Gradient Image Detection for Display Power Savings
Find Innovative SolutionsGenerate Solutions
Solution Overview
Problem
Existing display power saving methodologies often degrade image quality for gradient images, leading to user dissatisfaction and the disabling of power saving features, as there is no automatic technique for detecting gradient images.
Innovation Solution
The implementation of a gradient image detection system that identifies gradient images by analyzing pixel intensity variations and smoothness, allowing for the inhibition of contrast enhancement techniques that cause banding artifacts, thereby preserving image quality and enabling continued power saving on non-gradient images.

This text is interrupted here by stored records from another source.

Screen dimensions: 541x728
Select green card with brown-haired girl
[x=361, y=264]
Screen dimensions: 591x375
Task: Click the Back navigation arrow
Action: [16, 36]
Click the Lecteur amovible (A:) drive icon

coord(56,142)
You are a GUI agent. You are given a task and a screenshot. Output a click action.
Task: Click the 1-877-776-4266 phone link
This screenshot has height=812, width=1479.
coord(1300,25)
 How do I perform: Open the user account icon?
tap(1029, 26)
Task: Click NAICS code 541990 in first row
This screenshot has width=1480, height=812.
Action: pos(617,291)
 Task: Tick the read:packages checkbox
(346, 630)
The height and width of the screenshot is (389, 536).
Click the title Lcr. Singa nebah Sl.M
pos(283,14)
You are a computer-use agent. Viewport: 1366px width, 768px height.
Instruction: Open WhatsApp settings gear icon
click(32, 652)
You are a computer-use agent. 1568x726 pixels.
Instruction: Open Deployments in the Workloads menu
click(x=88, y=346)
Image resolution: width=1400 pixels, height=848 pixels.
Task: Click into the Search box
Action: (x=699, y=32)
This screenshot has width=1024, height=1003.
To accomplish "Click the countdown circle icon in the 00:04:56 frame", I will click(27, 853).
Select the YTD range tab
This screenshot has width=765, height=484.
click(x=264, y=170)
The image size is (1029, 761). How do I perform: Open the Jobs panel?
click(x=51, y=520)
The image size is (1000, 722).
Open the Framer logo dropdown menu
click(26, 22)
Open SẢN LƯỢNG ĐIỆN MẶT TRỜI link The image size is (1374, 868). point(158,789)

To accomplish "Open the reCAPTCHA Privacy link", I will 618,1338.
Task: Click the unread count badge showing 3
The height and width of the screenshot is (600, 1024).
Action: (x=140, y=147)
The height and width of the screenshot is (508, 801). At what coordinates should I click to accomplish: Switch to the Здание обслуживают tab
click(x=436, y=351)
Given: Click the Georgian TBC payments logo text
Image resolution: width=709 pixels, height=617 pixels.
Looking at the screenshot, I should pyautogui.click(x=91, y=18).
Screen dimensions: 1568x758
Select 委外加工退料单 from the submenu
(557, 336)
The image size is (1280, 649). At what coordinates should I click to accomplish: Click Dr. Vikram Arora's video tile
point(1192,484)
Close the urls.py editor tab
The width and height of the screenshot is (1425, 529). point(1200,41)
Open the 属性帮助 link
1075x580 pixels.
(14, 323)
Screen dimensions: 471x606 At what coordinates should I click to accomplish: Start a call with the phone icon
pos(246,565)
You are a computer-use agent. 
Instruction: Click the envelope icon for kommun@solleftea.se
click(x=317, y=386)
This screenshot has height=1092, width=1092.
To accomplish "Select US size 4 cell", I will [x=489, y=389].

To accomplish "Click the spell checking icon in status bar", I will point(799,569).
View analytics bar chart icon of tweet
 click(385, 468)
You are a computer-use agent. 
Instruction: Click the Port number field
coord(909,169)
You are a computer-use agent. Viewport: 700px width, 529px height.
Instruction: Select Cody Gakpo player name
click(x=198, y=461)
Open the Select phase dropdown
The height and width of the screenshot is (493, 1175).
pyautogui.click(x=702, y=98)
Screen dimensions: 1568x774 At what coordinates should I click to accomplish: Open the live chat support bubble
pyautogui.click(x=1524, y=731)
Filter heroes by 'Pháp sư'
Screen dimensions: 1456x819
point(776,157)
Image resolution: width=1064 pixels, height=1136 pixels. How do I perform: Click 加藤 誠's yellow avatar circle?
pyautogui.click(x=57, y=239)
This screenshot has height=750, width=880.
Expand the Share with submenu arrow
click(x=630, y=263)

Engineering Contradictions & Design Principles
Engineering Contradiction Analysis
1Use of energy by moving object
If contrast enhancement techniques are applied to save display power, then power consumption is reduced, but image quality deteriorates for gradient images due to banding artifacts
Solution Approach 1:
The gradient detection algorithm performs preliminary analysis of the image content before applying contrast enhancement techniques. By detecting gradient regions in advance, the system can selectively apply or inhibit contrast enhancement in specific areas, preventing banding artifacts while maintaining power savings in non-gradient regions.
Solution Approach 2:
The patent applies different processing strategies to different regions of the image based on gradient detection. Gradient regions are identified and treated differently from non-gradient regions, allowing contrast enhancement to be applied only where it won't cause banding artifacts, thus maintaining local image quality while achieving overall power savings.
2Manufacturing precision
If contrast enhancement is inhibited to maintain image quality on gradient images, then image quality is preserved, but power savings are reduced
Solution Approach 1:
Instead of completely inhibiting contrast enhancement across the entire image, the patent applies partial action by selectively applying contrast enhancement only to non-gradient regions. This partial application maintains image quality in gradient areas while still achieving power savings in the remaining non-gradient portions of the image.
Solution Approach 2:
The system applies different power management strategies to different image regions: contrast enhancement is inhibited in gradient regions to preserve quality, while it is applied in non-gradient regions to achieve power savings. This localized approach resolves the contradiction by making the treatment spatially variable rather than uniform.
3Manufacturing precision
If power saving features are disabled to avoid image quality degradation, then image quality is maintained, but overall power efficiency decreases
Solution Approach 1:
The patent implements a dynamic power management approach where the contrast enhancement technique is adaptively enabled or disabled based on real-time gradient detection. The system continuously analyzes image content and adjusts its power saving strategy accordingly, maintaining image quality when gradients are detected while achieving power savings when they are not, thus optimizing overall power efficiency.
Solution Approach 2:
The gradient detection algorithm provides feedback about image content characteristics to the power management system. This feedback loop allows the system to make informed decisions about whether to apply contrast enhancement, ensuring that power saving actions do not degrade image quality while maximizing overall power efficiency through adaptive control.
Data Source
AI summary
Systems, apparatus, articles of manufacture, and methods are disclosed for gradient image detection to improve power savings. An example disclosed apparatus includes programmable circuitry to at least one of instantiate or execute the machine readable instructions to identify a region in an image that satisfies a brightness threshold, define a plurality of lines in the image that extend away from the region, and determine the region corresponds to a gradient based on an analysis of pixels along different ones of the plurality of lines.